## Exercise instructions
Without changing anything, reproduce every record below.

[Opening Records shown section]

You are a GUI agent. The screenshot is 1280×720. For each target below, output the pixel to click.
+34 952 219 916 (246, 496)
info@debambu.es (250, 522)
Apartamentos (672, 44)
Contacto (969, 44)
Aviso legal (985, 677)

[Closing Records shown section]

## Finished exercise
You are a GUI agent. The screenshot is 1280×720. For each target below, output the pixel to click.
+34 952 219 916 (246, 496)
info@debambu.es (250, 522)
Apartamentos (672, 44)
Contacto (969, 44)
Aviso legal (985, 677)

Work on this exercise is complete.